* **WORK INSTRUCTION**: Copy the lines below as they are; omit the images they contain.

╭──

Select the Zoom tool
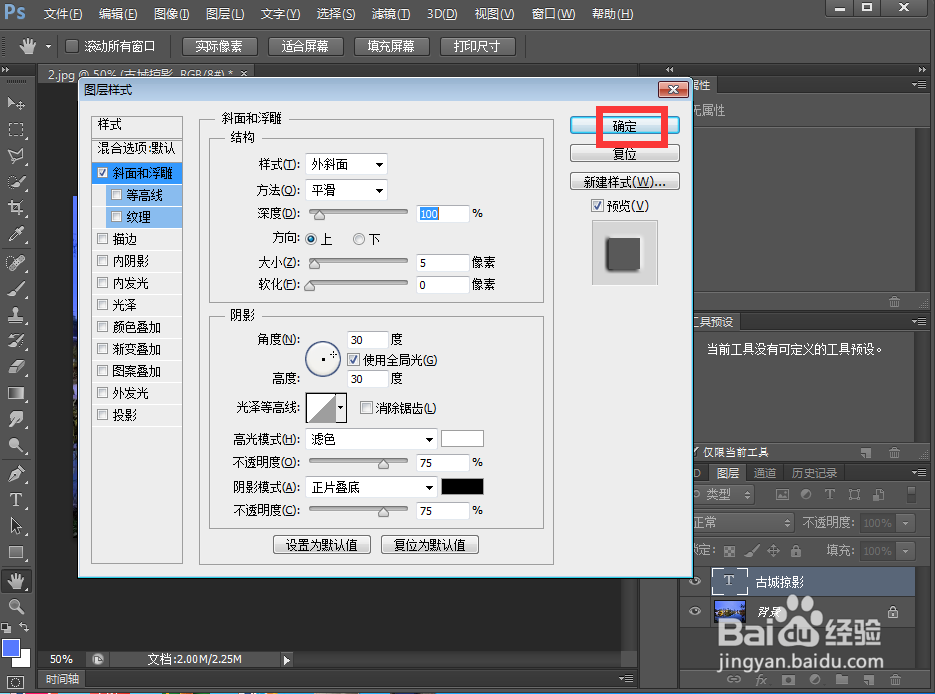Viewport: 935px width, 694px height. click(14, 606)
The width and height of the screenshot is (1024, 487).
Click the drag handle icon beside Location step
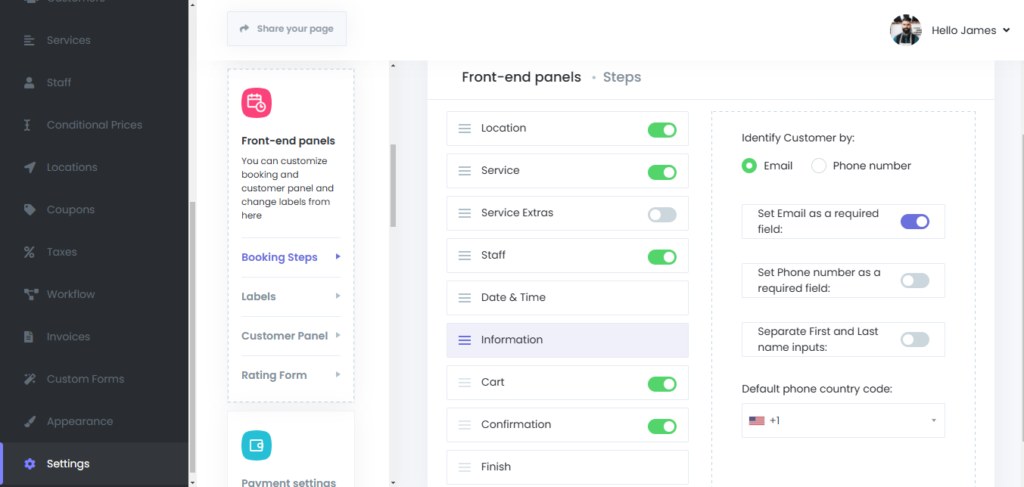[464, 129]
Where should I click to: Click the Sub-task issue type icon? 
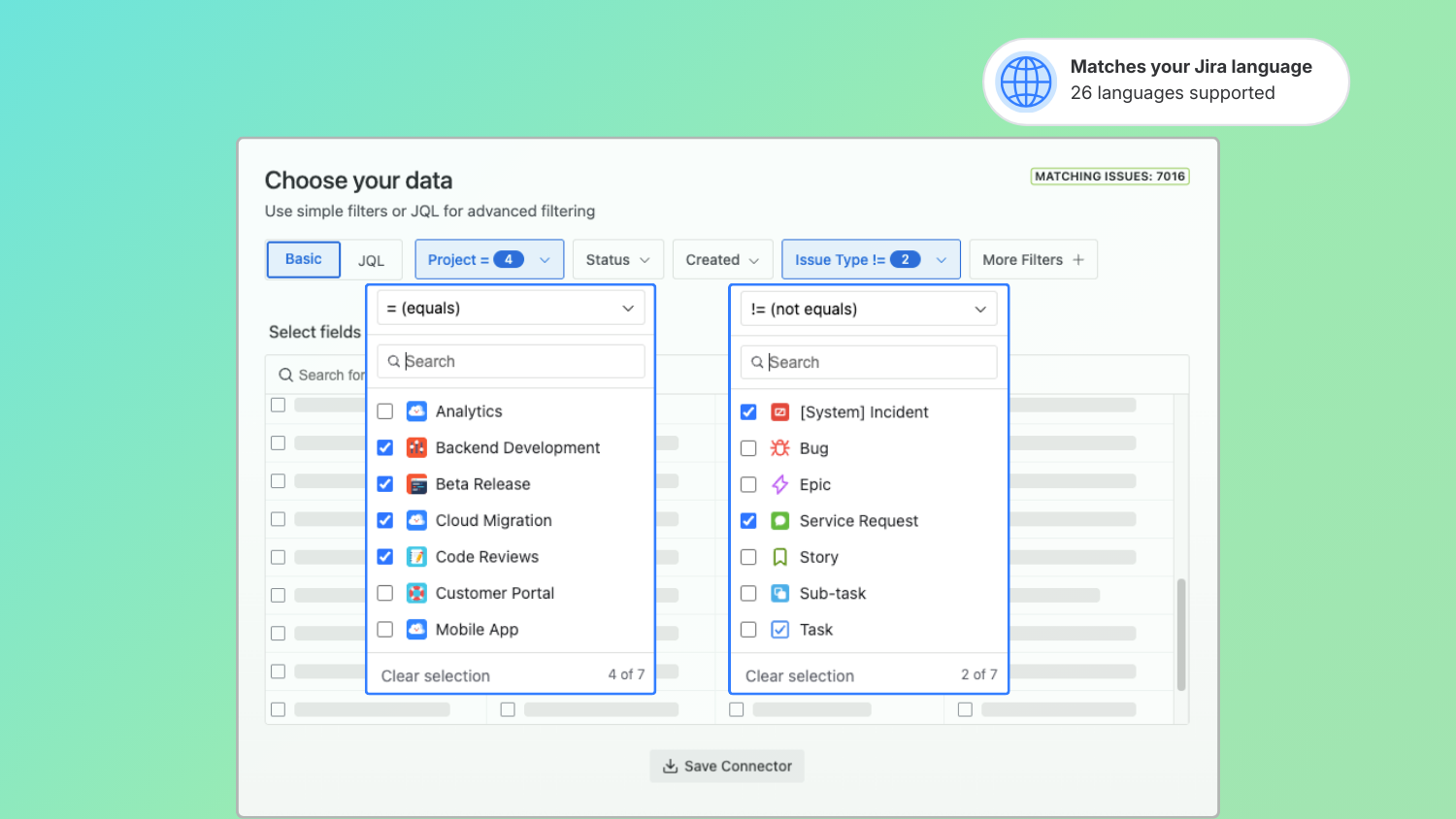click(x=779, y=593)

╰──

* **RESPONSE BOX**:
Select the Zoom tool
Viewport: 935px width, 694px height. click(14, 606)
The width and height of the screenshot is (1024, 487).
Click the drag handle icon beside Location step
[464, 129]
Where should I click to: Click the Sub-task issue type icon? 
click(x=779, y=593)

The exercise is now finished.